• Work order:
All of the entries below are to be copied word for word.

• Source data:
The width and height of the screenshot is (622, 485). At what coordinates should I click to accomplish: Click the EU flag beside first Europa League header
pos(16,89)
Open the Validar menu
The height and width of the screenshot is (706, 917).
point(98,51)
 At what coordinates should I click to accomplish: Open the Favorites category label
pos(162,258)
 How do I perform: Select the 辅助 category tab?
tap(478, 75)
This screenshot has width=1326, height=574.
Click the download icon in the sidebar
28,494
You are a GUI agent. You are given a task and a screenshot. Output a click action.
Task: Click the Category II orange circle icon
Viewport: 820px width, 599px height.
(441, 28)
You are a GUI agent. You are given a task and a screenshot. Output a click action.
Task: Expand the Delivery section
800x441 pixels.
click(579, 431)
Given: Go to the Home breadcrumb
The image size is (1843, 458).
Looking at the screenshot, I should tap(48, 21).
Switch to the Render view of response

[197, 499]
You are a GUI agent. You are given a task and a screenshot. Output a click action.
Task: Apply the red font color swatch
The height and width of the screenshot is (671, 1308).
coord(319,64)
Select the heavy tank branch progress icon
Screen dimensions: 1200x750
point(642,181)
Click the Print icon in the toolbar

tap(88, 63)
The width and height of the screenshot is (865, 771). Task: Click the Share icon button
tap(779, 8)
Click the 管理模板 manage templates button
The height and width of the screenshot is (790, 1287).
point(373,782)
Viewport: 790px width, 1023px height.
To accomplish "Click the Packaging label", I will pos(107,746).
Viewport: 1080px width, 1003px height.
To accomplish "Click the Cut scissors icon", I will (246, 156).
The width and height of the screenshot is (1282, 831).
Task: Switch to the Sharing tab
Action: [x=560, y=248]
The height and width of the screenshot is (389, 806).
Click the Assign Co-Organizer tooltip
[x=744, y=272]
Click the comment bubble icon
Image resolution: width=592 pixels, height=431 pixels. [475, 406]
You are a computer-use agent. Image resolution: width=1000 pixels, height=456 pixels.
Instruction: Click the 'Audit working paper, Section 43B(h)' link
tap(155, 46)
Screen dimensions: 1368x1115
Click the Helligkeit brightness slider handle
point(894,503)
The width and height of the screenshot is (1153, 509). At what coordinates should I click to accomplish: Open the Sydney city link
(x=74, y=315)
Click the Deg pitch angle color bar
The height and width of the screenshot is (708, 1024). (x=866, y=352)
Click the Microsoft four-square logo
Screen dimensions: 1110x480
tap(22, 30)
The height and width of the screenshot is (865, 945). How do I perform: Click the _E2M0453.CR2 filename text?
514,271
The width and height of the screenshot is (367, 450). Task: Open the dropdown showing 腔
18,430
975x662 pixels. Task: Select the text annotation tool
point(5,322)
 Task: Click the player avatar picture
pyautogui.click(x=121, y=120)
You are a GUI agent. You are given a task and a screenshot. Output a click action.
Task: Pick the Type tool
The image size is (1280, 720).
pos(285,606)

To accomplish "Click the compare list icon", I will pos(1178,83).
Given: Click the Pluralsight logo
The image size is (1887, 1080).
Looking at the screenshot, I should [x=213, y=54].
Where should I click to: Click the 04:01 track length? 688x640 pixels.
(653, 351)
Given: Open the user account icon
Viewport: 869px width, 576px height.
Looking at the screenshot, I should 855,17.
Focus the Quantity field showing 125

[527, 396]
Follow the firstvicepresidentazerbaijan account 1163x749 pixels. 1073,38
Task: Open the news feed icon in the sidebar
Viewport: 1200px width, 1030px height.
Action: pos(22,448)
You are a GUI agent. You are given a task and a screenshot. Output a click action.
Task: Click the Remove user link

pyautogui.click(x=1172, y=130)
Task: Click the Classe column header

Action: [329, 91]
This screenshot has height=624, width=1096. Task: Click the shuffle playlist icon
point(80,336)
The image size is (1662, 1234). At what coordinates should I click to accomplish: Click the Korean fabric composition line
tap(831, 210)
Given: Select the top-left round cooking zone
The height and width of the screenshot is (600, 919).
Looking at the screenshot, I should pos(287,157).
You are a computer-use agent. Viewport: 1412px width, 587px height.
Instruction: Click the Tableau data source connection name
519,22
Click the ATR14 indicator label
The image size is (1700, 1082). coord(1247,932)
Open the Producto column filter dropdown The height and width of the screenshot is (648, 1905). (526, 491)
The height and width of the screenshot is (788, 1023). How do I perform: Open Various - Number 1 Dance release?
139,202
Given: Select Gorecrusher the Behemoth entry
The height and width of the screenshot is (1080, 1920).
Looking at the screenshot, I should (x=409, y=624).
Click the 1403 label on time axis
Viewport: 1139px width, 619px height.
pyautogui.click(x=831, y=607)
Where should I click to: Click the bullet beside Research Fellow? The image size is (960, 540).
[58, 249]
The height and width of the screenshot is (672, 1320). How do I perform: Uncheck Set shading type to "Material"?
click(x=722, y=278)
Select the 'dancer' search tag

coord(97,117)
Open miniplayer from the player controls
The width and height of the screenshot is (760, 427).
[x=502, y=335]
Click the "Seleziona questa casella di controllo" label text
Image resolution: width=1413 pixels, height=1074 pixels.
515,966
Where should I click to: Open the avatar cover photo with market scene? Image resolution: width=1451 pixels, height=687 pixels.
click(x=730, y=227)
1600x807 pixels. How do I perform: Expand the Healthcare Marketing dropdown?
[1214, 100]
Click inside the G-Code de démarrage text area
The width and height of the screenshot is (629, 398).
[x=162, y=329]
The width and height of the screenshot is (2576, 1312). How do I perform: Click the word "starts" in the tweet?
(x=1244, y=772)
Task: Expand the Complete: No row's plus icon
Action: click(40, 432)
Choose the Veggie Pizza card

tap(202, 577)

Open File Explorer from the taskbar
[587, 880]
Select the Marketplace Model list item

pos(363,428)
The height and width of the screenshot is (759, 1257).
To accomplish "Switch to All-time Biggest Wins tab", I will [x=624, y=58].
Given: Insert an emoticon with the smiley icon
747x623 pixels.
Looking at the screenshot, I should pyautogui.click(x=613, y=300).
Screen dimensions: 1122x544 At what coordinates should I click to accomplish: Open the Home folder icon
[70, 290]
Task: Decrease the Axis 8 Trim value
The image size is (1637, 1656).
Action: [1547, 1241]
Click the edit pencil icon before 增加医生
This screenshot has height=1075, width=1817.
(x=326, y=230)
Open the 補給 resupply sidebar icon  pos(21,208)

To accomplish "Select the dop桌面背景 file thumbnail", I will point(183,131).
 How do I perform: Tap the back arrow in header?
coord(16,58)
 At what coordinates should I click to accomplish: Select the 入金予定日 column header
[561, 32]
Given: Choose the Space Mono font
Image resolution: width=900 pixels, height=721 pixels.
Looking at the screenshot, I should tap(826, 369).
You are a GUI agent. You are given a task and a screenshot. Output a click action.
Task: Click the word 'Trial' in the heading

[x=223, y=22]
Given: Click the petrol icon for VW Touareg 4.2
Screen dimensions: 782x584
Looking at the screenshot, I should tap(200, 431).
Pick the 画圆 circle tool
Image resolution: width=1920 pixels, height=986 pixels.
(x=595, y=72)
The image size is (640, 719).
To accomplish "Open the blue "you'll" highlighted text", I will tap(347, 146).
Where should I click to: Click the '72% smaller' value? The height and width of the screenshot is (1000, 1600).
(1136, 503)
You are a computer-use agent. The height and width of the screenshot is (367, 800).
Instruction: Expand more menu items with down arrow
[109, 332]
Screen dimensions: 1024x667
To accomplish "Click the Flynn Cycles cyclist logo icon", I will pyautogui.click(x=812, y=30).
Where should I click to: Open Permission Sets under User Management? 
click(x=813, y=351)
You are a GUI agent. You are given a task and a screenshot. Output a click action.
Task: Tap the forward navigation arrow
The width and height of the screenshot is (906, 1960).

• Reply:
The width and height of the screenshot is (622, 485). At what coordinates should I click to accomplish: Click the EU flag beside first Europa League header
pos(16,89)
Open the Validar menu
The height and width of the screenshot is (706, 917).
point(98,51)
 At what coordinates should I click to accomplish: Open the Favorites category label
pos(162,258)
 How do I perform: Select the 辅助 category tab?
tap(478, 75)
This screenshot has width=1326, height=574.
Click the download icon in the sidebar
28,494
You are a GUI agent. You are given a task and a screenshot. Output a click action.
Task: Click the Category II orange circle icon
Viewport: 820px width, 599px height.
(441, 28)
You are a GUI agent. You are given a task and a screenshot. Output a click action.
Task: Expand the Delivery section
800x441 pixels.
click(579, 431)
Given: Go to the Home breadcrumb
The image size is (1843, 458).
Looking at the screenshot, I should tap(48, 21).
Switch to the Render view of response

[197, 499]
You are a GUI agent. You are given a task and a screenshot. Output a click action.
Task: Apply the red font color swatch
The height and width of the screenshot is (671, 1308).
coord(319,64)
Select the heavy tank branch progress icon
Screen dimensions: 1200x750
point(642,181)
Click the Print icon in the toolbar

tap(88, 63)
The width and height of the screenshot is (865, 771). Task: Click the Share icon button
tap(779, 8)
Click the 管理模板 manage templates button
The height and width of the screenshot is (790, 1287).
point(373,782)
Viewport: 790px width, 1023px height.
To accomplish "Click the Packaging label", I will pos(107,746).
Viewport: 1080px width, 1003px height.
To accomplish "Click the Cut scissors icon", I will (246, 156).
The width and height of the screenshot is (1282, 831).
Task: Switch to the Sharing tab
Action: [x=560, y=248]
The height and width of the screenshot is (389, 806).
Click the Assign Co-Organizer tooltip
[x=744, y=272]
Click the comment bubble icon
Image resolution: width=592 pixels, height=431 pixels. [475, 406]
You are a computer-use agent. Image resolution: width=1000 pixels, height=456 pixels.
Instruction: Click the 'Audit working paper, Section 43B(h)' link
tap(155, 46)
Screen dimensions: 1368x1115
Click the Helligkeit brightness slider handle
point(894,503)
The width and height of the screenshot is (1153, 509). At what coordinates should I click to accomplish: Open the Sydney city link
(x=74, y=315)
Click the Deg pitch angle color bar
The height and width of the screenshot is (708, 1024). (x=866, y=352)
Click the Microsoft four-square logo
Screen dimensions: 1110x480
tap(22, 30)
The height and width of the screenshot is (865, 945). How do I perform: Click the _E2M0453.CR2 filename text?
514,271
The width and height of the screenshot is (367, 450). Task: Open the dropdown showing 腔
18,430
975x662 pixels. Task: Select the text annotation tool
point(5,322)
 Task: Click the player avatar picture
pyautogui.click(x=121, y=120)
You are a GUI agent. You are given a task and a screenshot. Output a click action.
Task: Pick the Type tool
The image size is (1280, 720).
pos(285,606)

To accomplish "Click the compare list icon", I will pos(1178,83).
Given: Click the Pluralsight logo
The image size is (1887, 1080).
Looking at the screenshot, I should [x=213, y=54].
Where should I click to: Click the 04:01 track length? 688x640 pixels.
(653, 351)
Given: Open the user account icon
Viewport: 869px width, 576px height.
Looking at the screenshot, I should 855,17.
Focus the Quantity field showing 125

[527, 396]
Follow the firstvicepresidentazerbaijan account 1163x749 pixels. 1073,38
Task: Open the news feed icon in the sidebar
Viewport: 1200px width, 1030px height.
Action: pos(22,448)
You are a GUI agent. You are given a task and a screenshot. Output a click action.
Task: Click the Remove user link

pyautogui.click(x=1172, y=130)
Task: Click the Classe column header

Action: [329, 91]
This screenshot has height=624, width=1096. Task: Click the shuffle playlist icon
point(80,336)
The image size is (1662, 1234). At what coordinates should I click to accomplish: Click the Korean fabric composition line
tap(831, 210)
Given: Select the top-left round cooking zone
The height and width of the screenshot is (600, 919).
Looking at the screenshot, I should pos(287,157).
You are a computer-use agent. Viewport: 1412px width, 587px height.
Instruction: Click the Tableau data source connection name
519,22
Click the ATR14 indicator label
The image size is (1700, 1082). coord(1247,932)
Open the Producto column filter dropdown The height and width of the screenshot is (648, 1905). (526, 491)
The height and width of the screenshot is (788, 1023). How do I perform: Open Various - Number 1 Dance release?
139,202
Given: Select Gorecrusher the Behemoth entry
The height and width of the screenshot is (1080, 1920).
Looking at the screenshot, I should (x=409, y=624).
Click the 1403 label on time axis
Viewport: 1139px width, 619px height.
pyautogui.click(x=831, y=607)
Where should I click to: Click the bullet beside Research Fellow? The image size is (960, 540).
[58, 249]
The height and width of the screenshot is (672, 1320). How do I perform: Uncheck Set shading type to "Material"?
click(x=722, y=278)
Select the 'dancer' search tag

coord(97,117)
Open miniplayer from the player controls
The width and height of the screenshot is (760, 427).
[x=502, y=335]
Click the "Seleziona questa casella di controllo" label text
Image resolution: width=1413 pixels, height=1074 pixels.
515,966
Where should I click to: Open the avatar cover photo with market scene? Image resolution: width=1451 pixels, height=687 pixels.
click(x=730, y=227)
1600x807 pixels. How do I perform: Expand the Healthcare Marketing dropdown?
[1214, 100]
Click inside the G-Code de démarrage text area
The width and height of the screenshot is (629, 398).
[x=162, y=329]
The width and height of the screenshot is (2576, 1312). How do I perform: Click the word "starts" in the tweet?
(x=1244, y=772)
Task: Expand the Complete: No row's plus icon
Action: click(40, 432)
Choose the Veggie Pizza card

tap(202, 577)

Open File Explorer from the taskbar
[587, 880]
Select the Marketplace Model list item

pos(363,428)
The height and width of the screenshot is (759, 1257).
To accomplish "Switch to All-time Biggest Wins tab", I will [x=624, y=58].
Given: Insert an emoticon with the smiley icon
747x623 pixels.
Looking at the screenshot, I should pyautogui.click(x=613, y=300).
Screen dimensions: 1122x544 At what coordinates should I click to accomplish: Open the Home folder icon
[70, 290]
Task: Decrease the Axis 8 Trim value
The image size is (1637, 1656).
Action: [1547, 1241]
Click the edit pencil icon before 增加医生
This screenshot has height=1075, width=1817.
(x=326, y=230)
Open the 補給 resupply sidebar icon  pos(21,208)

To accomplish "Select the dop桌面背景 file thumbnail", I will point(183,131).
 How do I perform: Tap the back arrow in header?
coord(16,58)
 At what coordinates should I click to accomplish: Select the 入金予定日 column header
[561, 32]
Given: Choose the Space Mono font
Image resolution: width=900 pixels, height=721 pixels.
Looking at the screenshot, I should tap(826, 369).
You are a GUI agent. You are given a task and a screenshot. Output a click action.
Task: Click the word 'Trial' in the heading

[x=223, y=22]
Given: Click the petrol icon for VW Touareg 4.2
Screen dimensions: 782x584
Looking at the screenshot, I should tap(200, 431).
Pick the 画圆 circle tool
Image resolution: width=1920 pixels, height=986 pixels.
(x=595, y=72)
The image size is (640, 719).
To accomplish "Open the blue "you'll" highlighted text", I will tap(347, 146).
Where should I click to: Click the '72% smaller' value? The height and width of the screenshot is (1000, 1600).
(1136, 503)
You are a computer-use agent. The height and width of the screenshot is (367, 800).
Instruction: Expand more menu items with down arrow
[109, 332]
Screen dimensions: 1024x667
To accomplish "Click the Flynn Cycles cyclist logo icon", I will pyautogui.click(x=812, y=30).
Where should I click to: Open Permission Sets under User Management? 
click(x=813, y=351)
You are a GUI agent. You are given a task and a screenshot. Output a click action.
Task: Tap the forward navigation arrow
The width and height of the screenshot is (906, 1960).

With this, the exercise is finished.